WORKING DATA
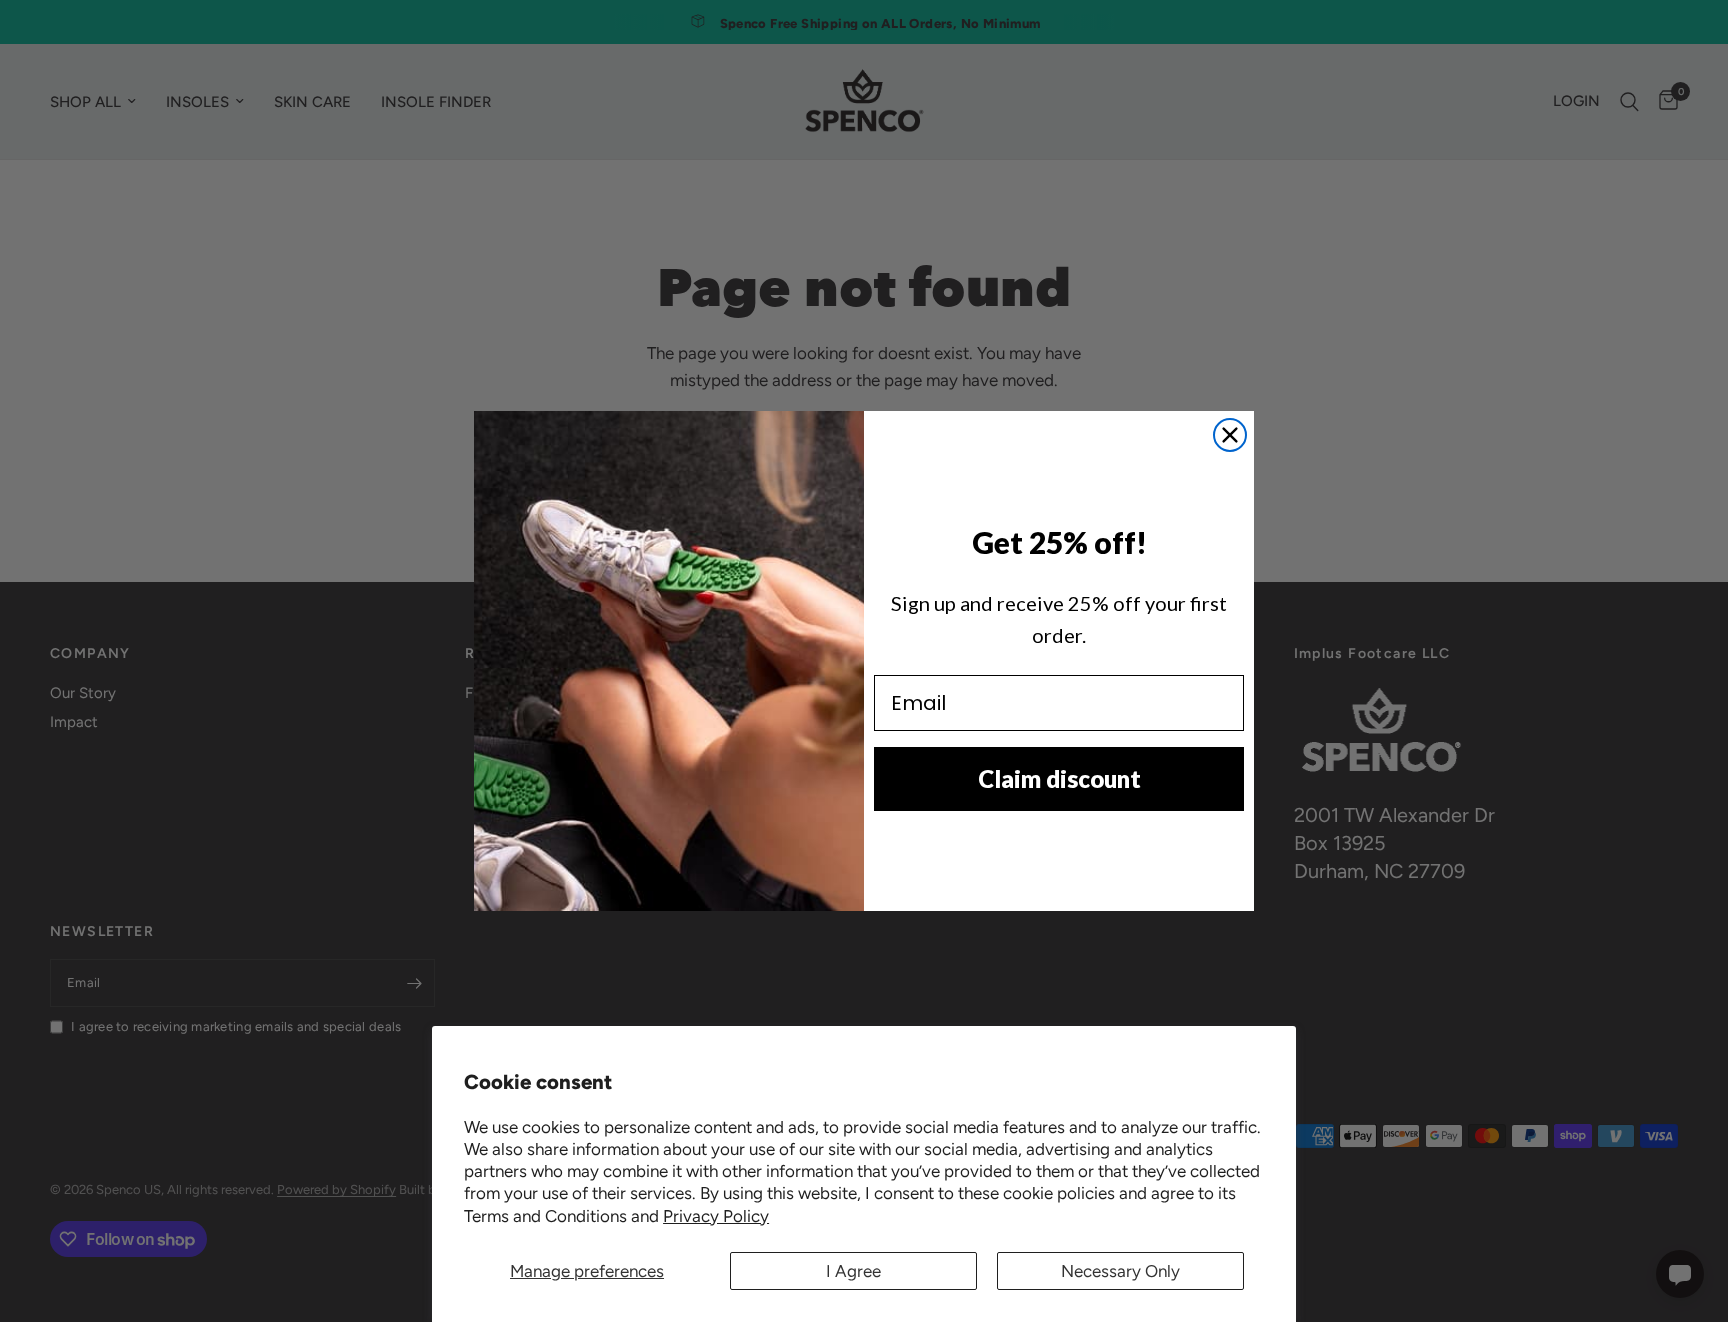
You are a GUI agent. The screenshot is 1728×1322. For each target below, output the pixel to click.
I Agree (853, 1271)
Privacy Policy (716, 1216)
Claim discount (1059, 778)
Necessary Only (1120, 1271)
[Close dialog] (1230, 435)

==

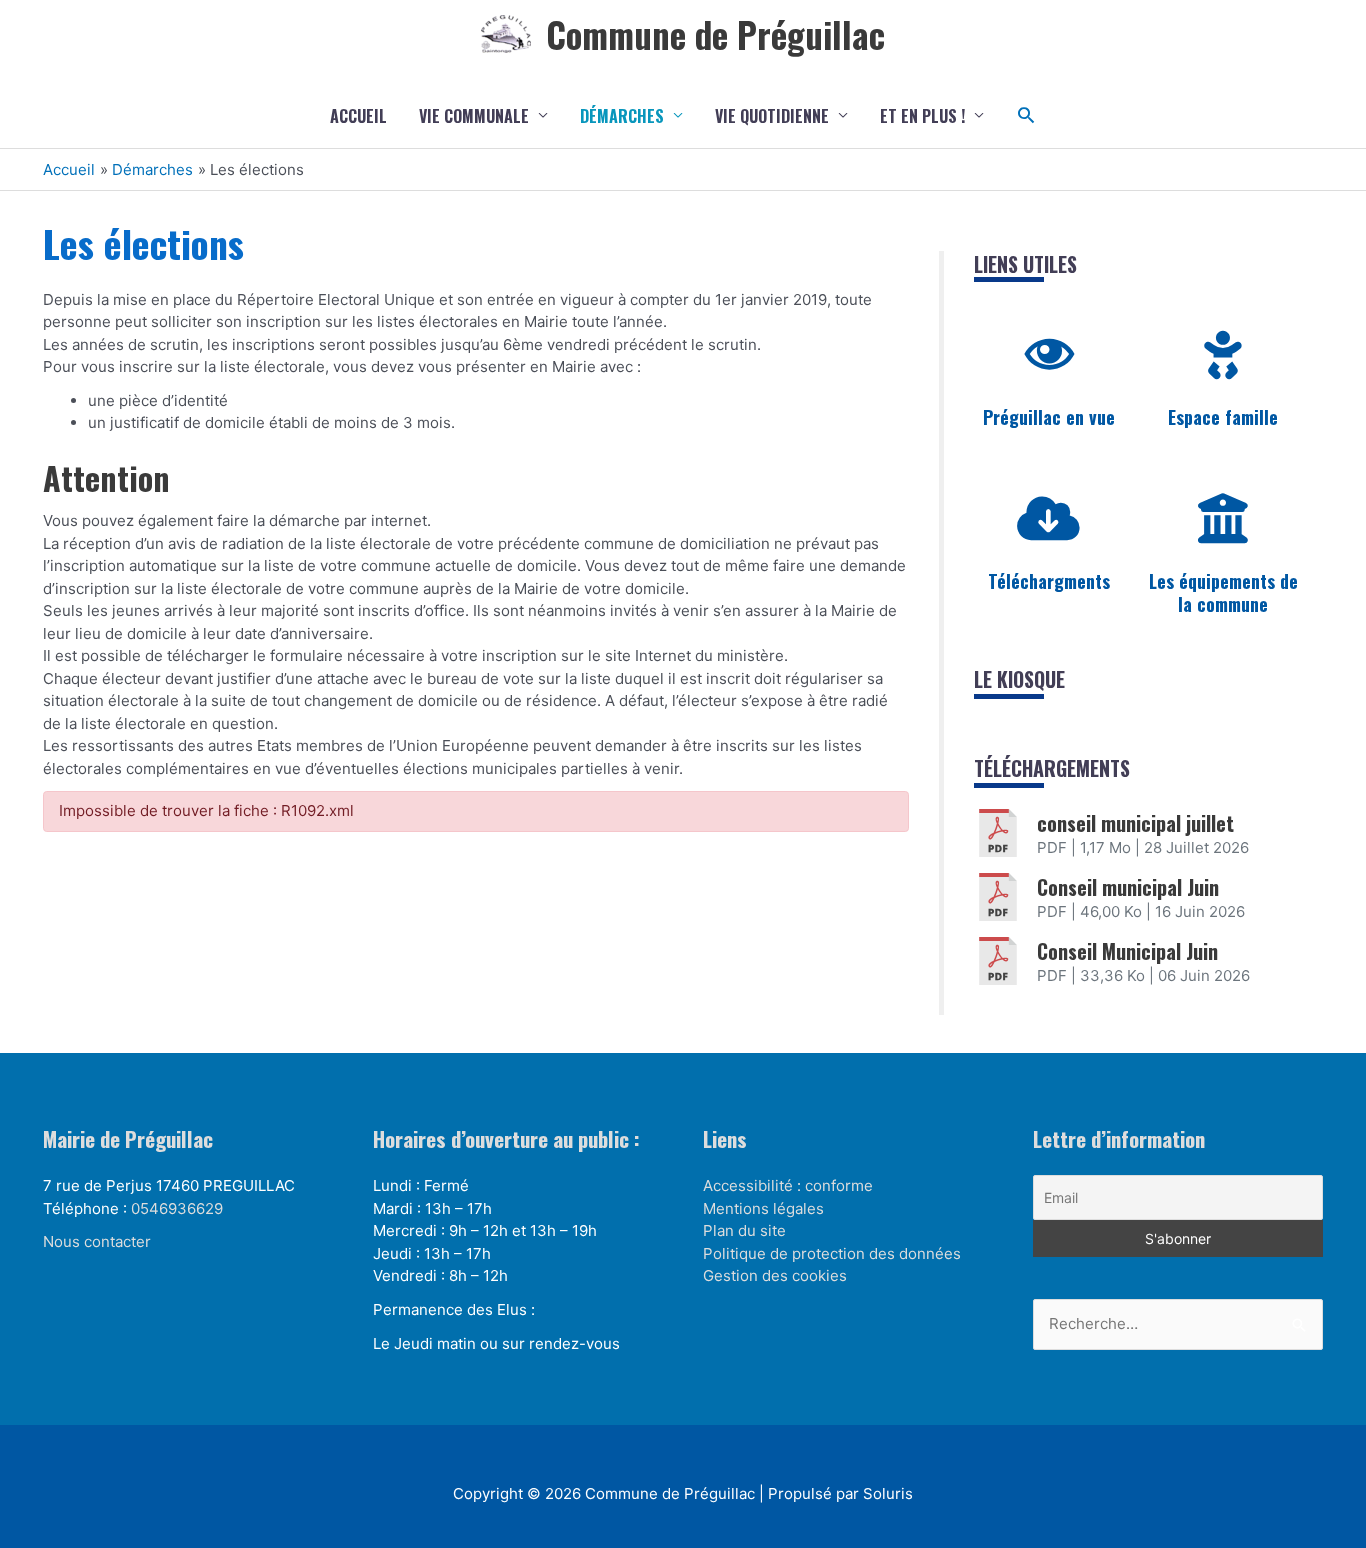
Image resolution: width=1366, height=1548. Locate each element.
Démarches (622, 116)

EXERCISE DESCRIPTION
Out of the data above, transcribe exactly and only the lines starting with the line that has "I Agree (853, 1271)" and going on through the line that has "[Close dialog] (1230, 435)", both included.

ANSWER AREA
I Agree (853, 1271)
Privacy Policy (716, 1216)
Claim discount (1059, 778)
Necessary Only (1120, 1271)
[Close dialog] (1230, 435)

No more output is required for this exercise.